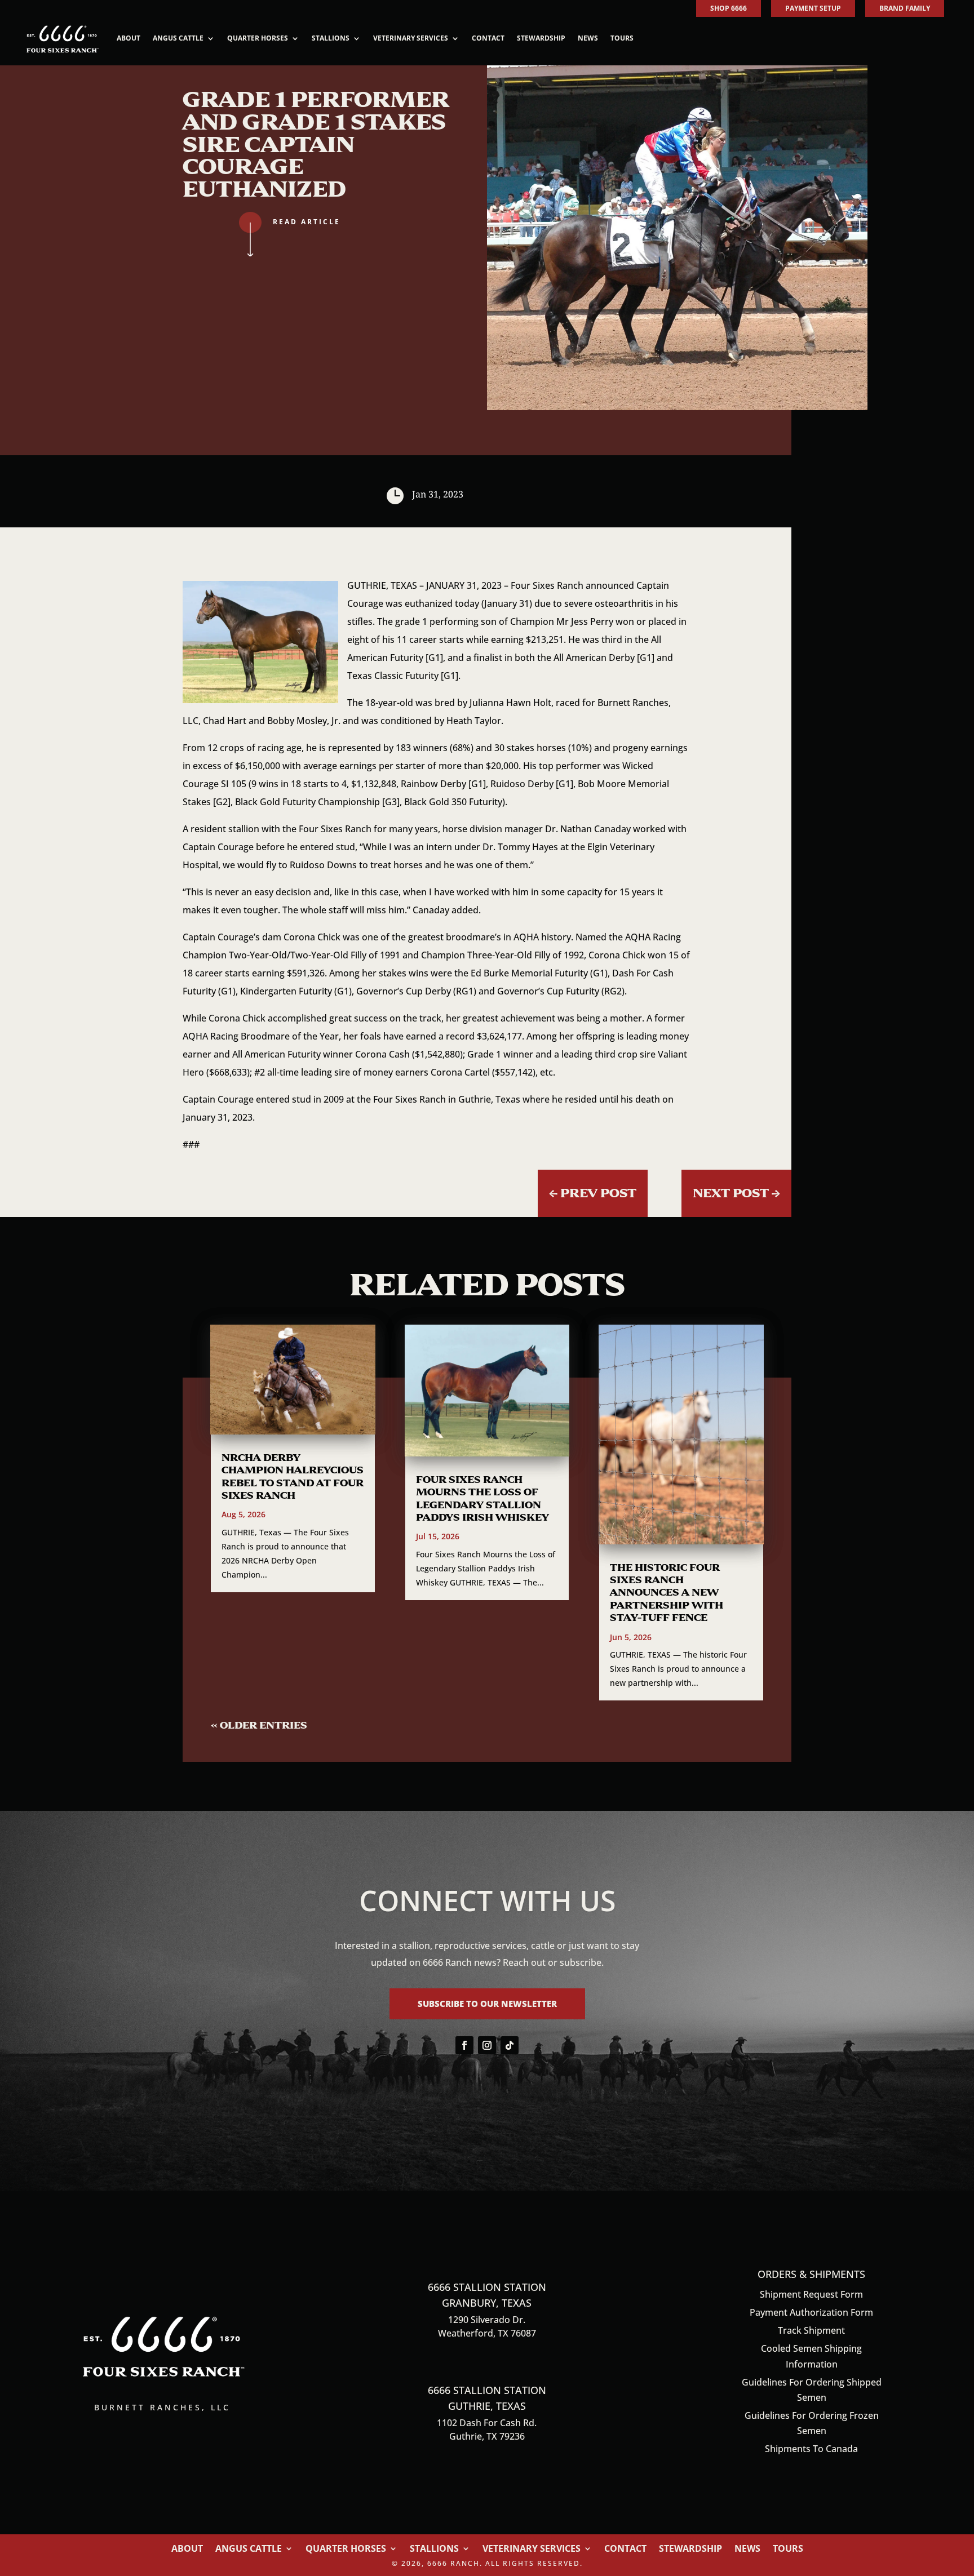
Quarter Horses (257, 38)
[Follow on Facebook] (464, 2045)
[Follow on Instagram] (487, 2045)
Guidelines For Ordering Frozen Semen (812, 2423)
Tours (622, 38)
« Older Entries (259, 1725)
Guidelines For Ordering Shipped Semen (812, 2390)
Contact (488, 38)
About (128, 38)
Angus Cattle (178, 38)
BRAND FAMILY (904, 8)
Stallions (330, 38)
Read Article (306, 221)
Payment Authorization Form (811, 2312)
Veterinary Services (410, 38)
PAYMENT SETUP (813, 8)
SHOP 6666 (728, 8)
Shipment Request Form (811, 2294)
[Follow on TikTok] (510, 2045)
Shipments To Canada (811, 2448)
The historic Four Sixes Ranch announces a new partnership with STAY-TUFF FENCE (666, 1592)
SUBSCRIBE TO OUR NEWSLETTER (487, 2003)
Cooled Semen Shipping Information (811, 2356)
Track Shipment (811, 2330)
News (588, 38)
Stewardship (541, 38)
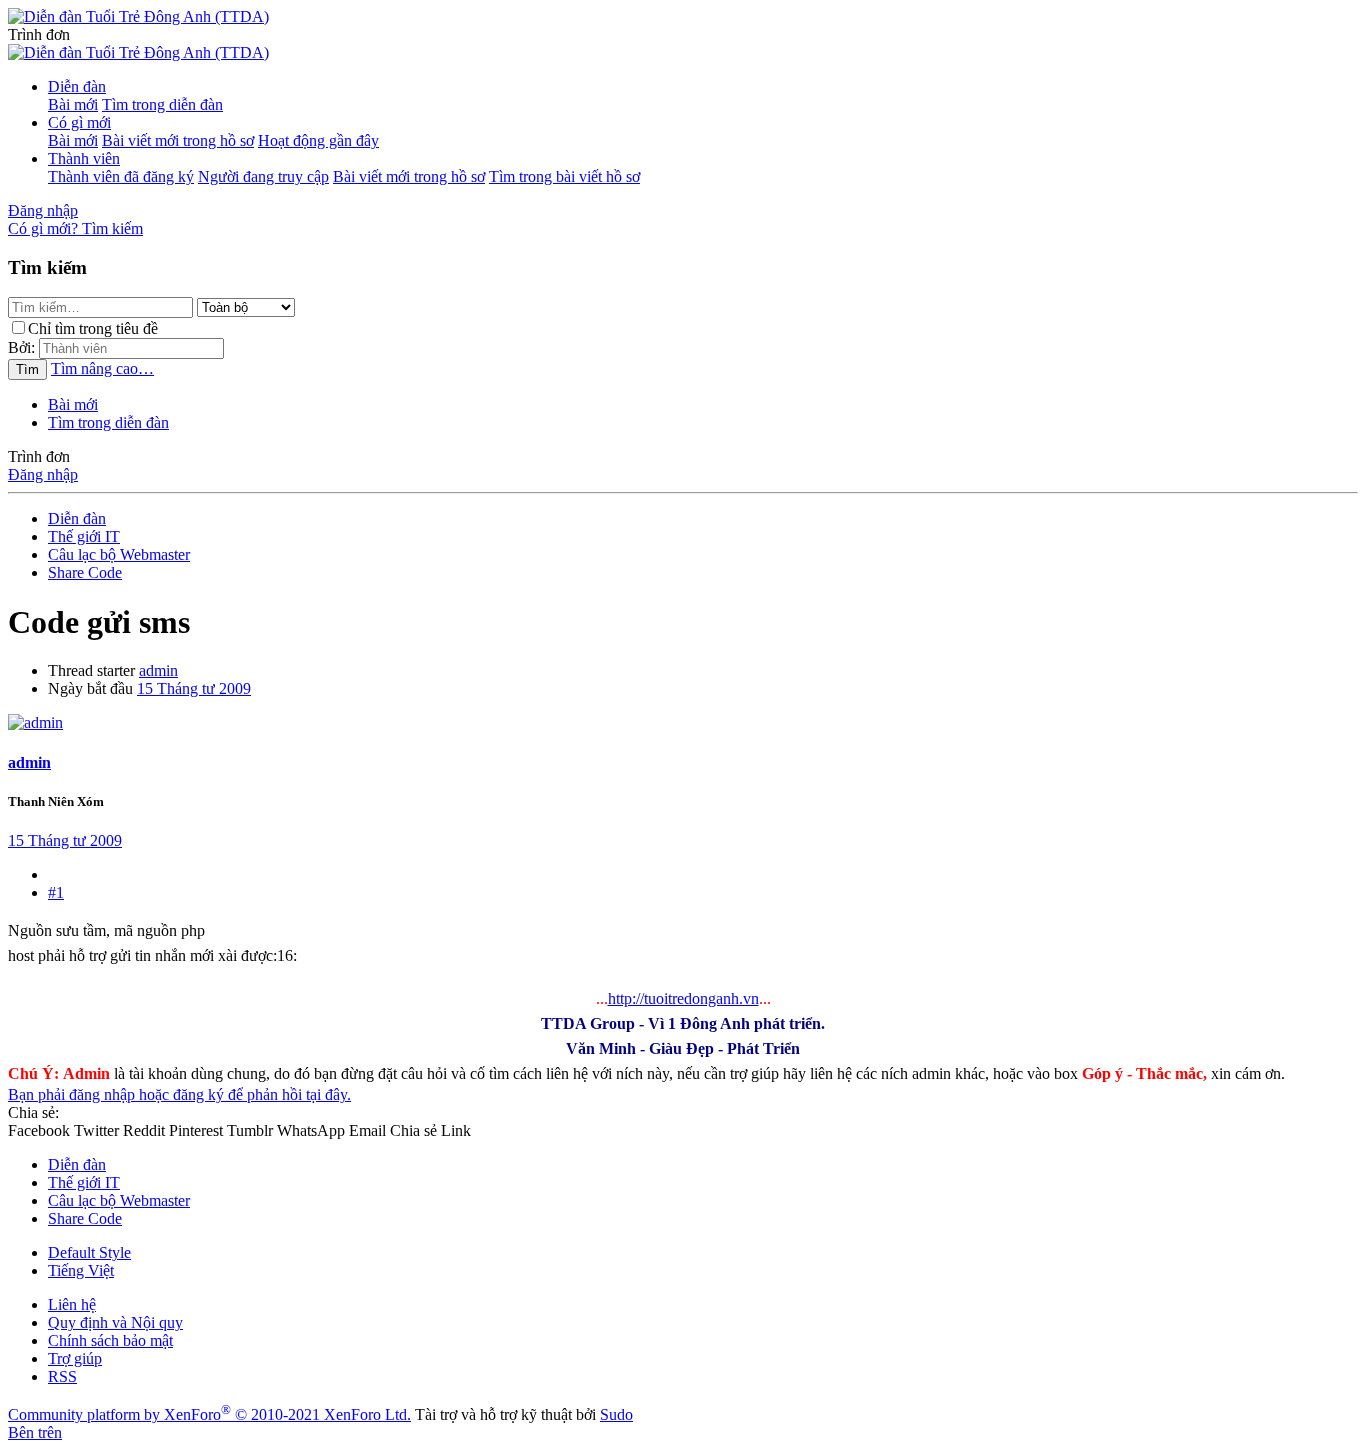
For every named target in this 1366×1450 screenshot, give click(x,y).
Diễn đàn (77, 86)
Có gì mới (79, 122)
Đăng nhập (43, 474)
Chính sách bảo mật (110, 1340)
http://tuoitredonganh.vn (683, 998)
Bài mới (73, 104)
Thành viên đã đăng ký (121, 176)
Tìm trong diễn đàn (162, 104)
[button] (39, 34)
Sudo (616, 1414)
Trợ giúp (75, 1358)
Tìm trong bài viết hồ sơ (564, 176)
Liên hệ (72, 1304)
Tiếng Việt (81, 1270)
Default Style (89, 1252)
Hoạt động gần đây (318, 140)
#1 (56, 892)
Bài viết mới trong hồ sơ (178, 140)
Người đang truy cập (263, 176)
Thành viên (84, 158)
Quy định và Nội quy (115, 1322)
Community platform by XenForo (209, 1414)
=-=-=
Throughout the material above, find every line holding "Follow" and copy it.

> **SOLUTION FOR THIS PROBLEM**:
[Follow on Facebook] (464, 2045)
[Follow on Instagram] (487, 2045)
[Follow on TikTok] (510, 2045)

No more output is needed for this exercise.